I want a social media where I can ssh into the servers with limited privileges, enough to see what's going on but not cause harm.

anonym29 3 months ago

It's so disappointing to see that Twitter has only released the source code of their algorithm while all of their competitors have released both algorithms and weights.

guluarte 3 months ago

so basically pay to play

davidw 3 months ago

Does it include the bit about white South Africans?

  • kennyadam 3 months ago

    That was Grok, not the X algorithm.

    • cubefox 3 months ago

      And the Grok prompts are also open source: https://github.com/xai-org/grok-prompts

      • jsheard 3 months ago

        Well, some version of them are open source, which may or may not be what is actually running in prod. AFAIK the patch which made it obsessively bring up white South Africans was never published, and this algorithm repo went over two years between updates so it obviously wasn't tracking prod.

        • cubefox 3 months ago

          > which may or may not be what is actually running in prod.

          This is the case for every open source software ever.

          > AFAIK the patch which made it obsessively bring up white South Africans was never published

          Or there never was a specific patch for that purpose, contrary to what you are assuming.

          > this algorithm repo went over two years between updates so it obviously wasn't tracking prod.

          You are mixing up something. The Grok prompt repo is a different repo from the recommendation algorithm, and the former has been updated regularly.

      • cma 3 months ago

        Did they ever open source in there the stuff that was making Grok search for Musk's opinion before giving an opinion on world news?

        • luma 3 months ago

          Nope, nor did that repo have the system prompts that brought is MechaHitler, nor the time earlier this year where it started injecting Trump into every completion.

          The Grok repo is a smokescreen for deniability (just not particularly plausible).
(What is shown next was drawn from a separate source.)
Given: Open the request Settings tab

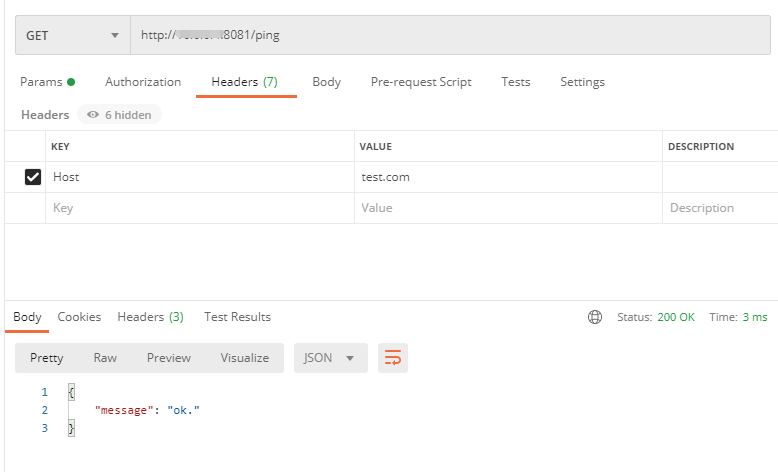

          • cubefox 3 months ago

            > Nope, nor did that repo have the system prompts that brought is MechaHitler

            False, you made that up.

            https://decrypt.co/329365/bye-bye-mechahitler-elon-musk-xai-...

            > The Grok repo is a smokescreen for deniability (just not particularly plausible).

            Completely unfounded conspiracy theory.

            • cma 3 months ago

              I would be surprised if that line in the prompt caused it without the other thing they did just before mecha Hitler: Elon created a Twitter thread asking users to submit divisive politically incorrect facts for grok training. It was full of Holocaust denial and white supremecy stuff.

              https://x.com/elonmusk/status/1936493967320953090

              Most likely they rolled back finetuning on that thread at the same time they adjusted the prompt.

keepamovin 3 months ago

I think Elon said he would release the weights. In a video somewhere. That's what he meant - when the next major version lands, they release the previous one?

People's choices can change, maybe the economic/geopolitical reality of AI race has been impressed upon him, but I think that's what he said.

  • TheAceOfHearts 3 months ago

    This post is about the Twitter algorithm. He originally said it would be open source, but he just did a source dump 2 years ago. Now they did a new source dump with updated but heavily redacted code for the For You feed.

    As for his claims about opening up Grok: Elon said that they would publish the n-1 weights for Grok. However, he dragged his feet and only recently released the weights for Grok 2. So now we're up to Grok 4 but he has yet to release the weights for Grok 3 despite his claims.

    I think the problem with Elon is that he doesn't fully hold himself accountable for his words. If he decided that it was no longer economically viable to share Grok's weights then he should post an update about that. You cannot expect to win the goodwill of claiming to support open source and then continuously drag your feet while refusing to communicate your intentions clearly.